→ **Task**:
Using the listing below, retype only the lines from the line with "The height and" through the end, both ends included, and exclude the pictures.

══ Records for the task ══

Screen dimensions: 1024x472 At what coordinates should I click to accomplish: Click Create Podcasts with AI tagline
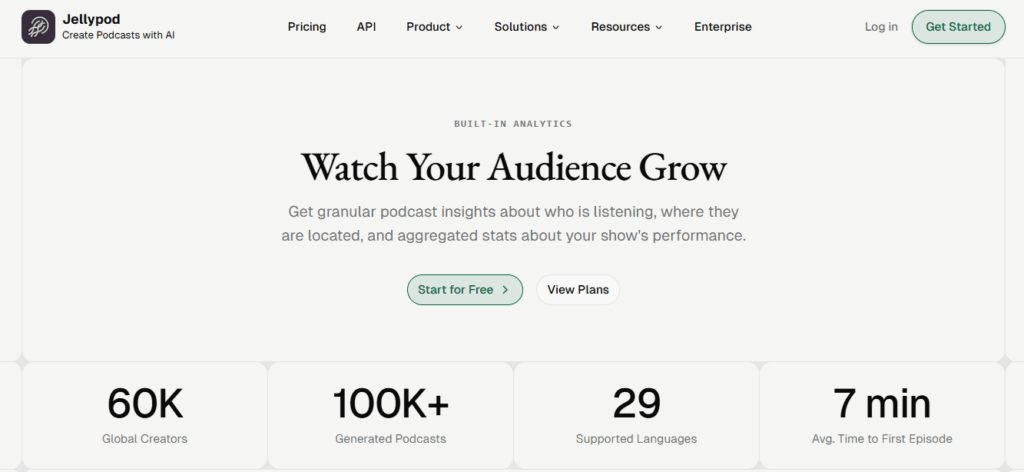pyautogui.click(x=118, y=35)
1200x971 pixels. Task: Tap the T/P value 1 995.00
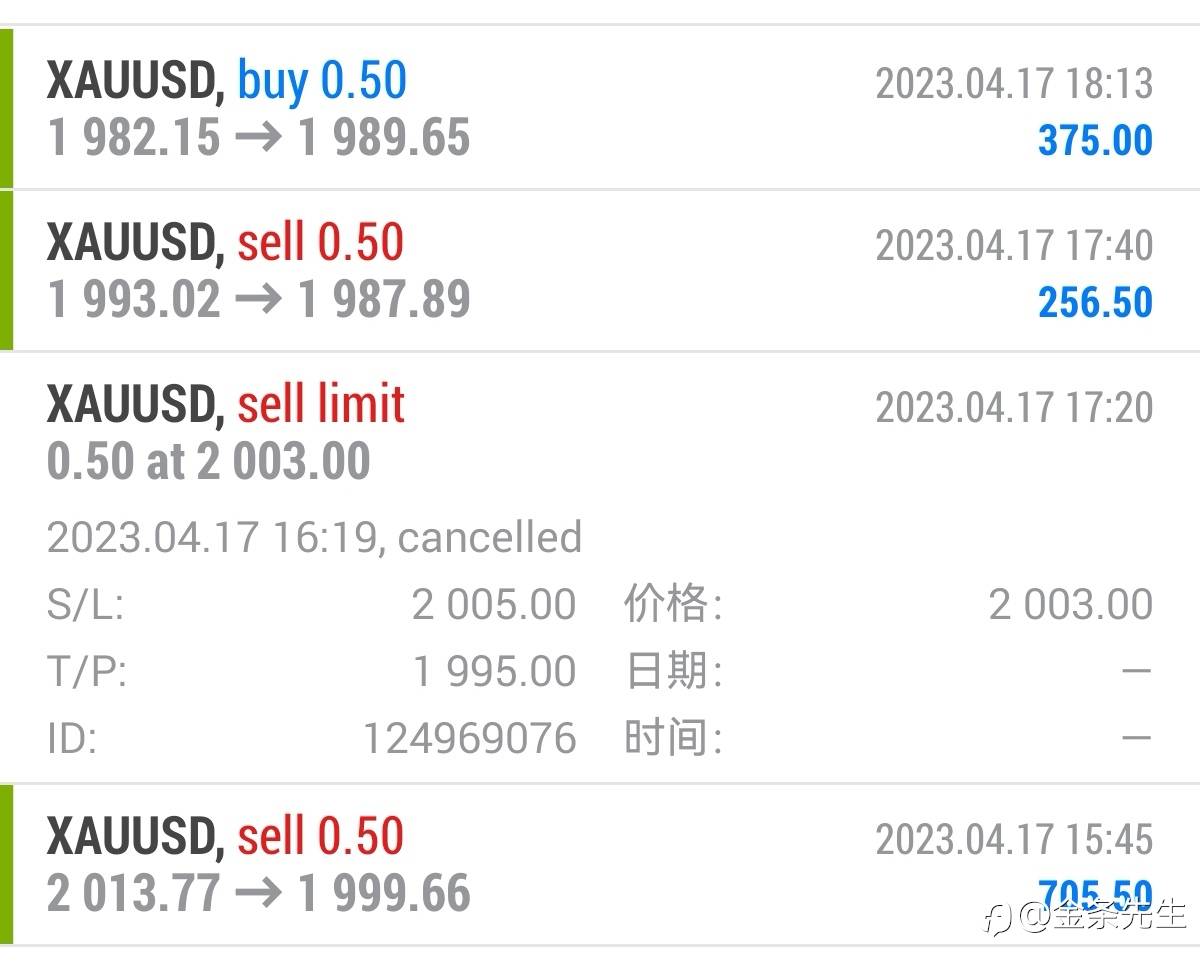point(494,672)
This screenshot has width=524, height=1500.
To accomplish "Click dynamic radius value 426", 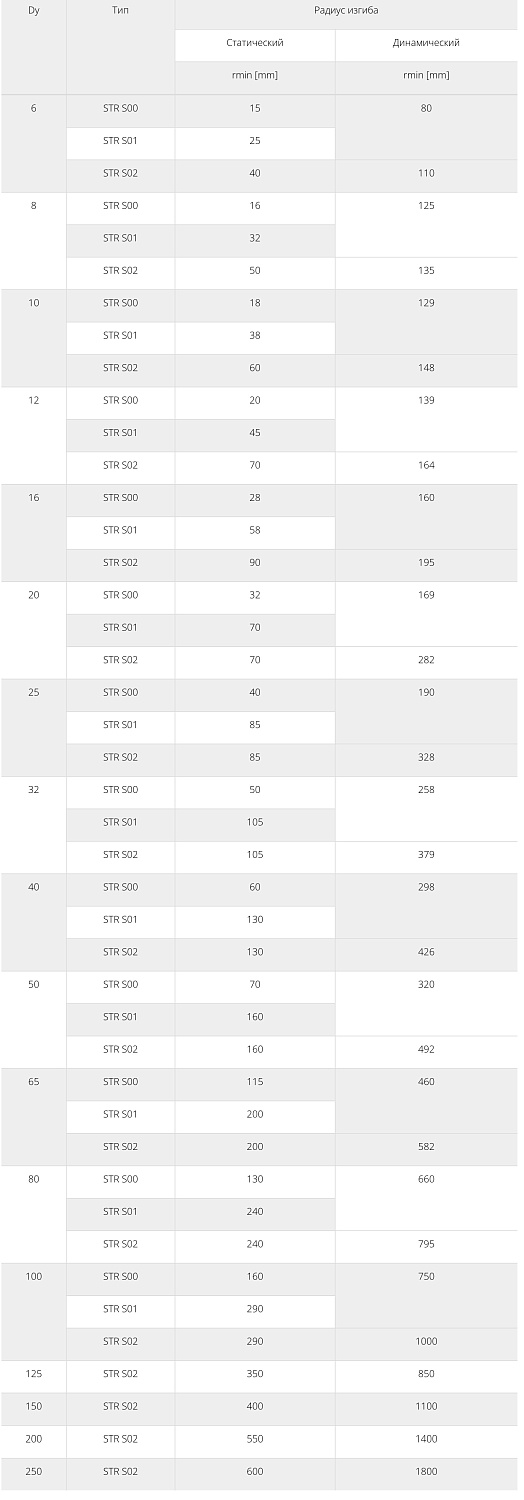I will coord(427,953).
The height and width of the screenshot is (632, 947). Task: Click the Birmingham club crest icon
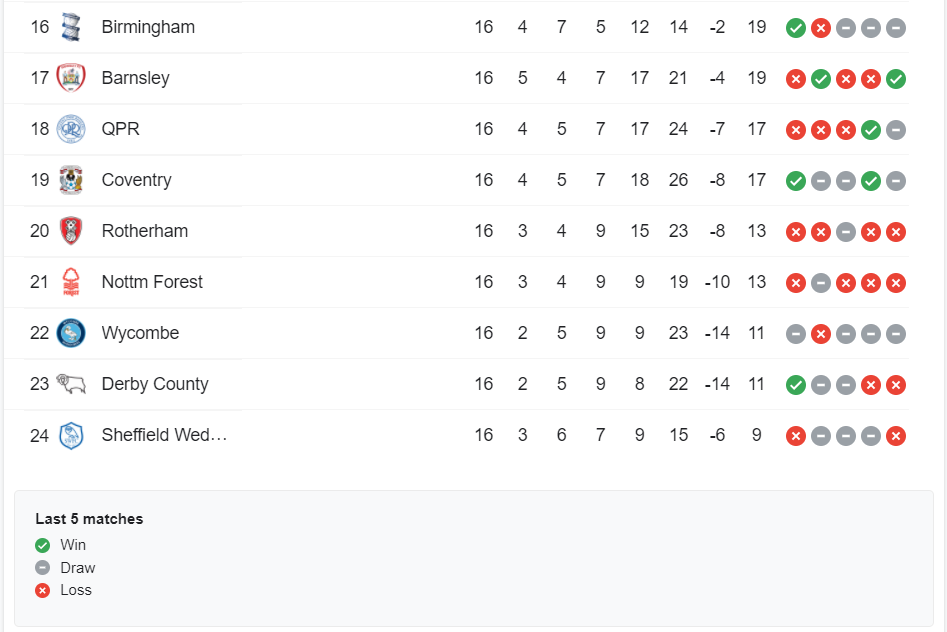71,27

═══

→ **Answer box**:
The height and width of the screenshot is (632, 947). Task: Click the Birmingham club crest icon
71,27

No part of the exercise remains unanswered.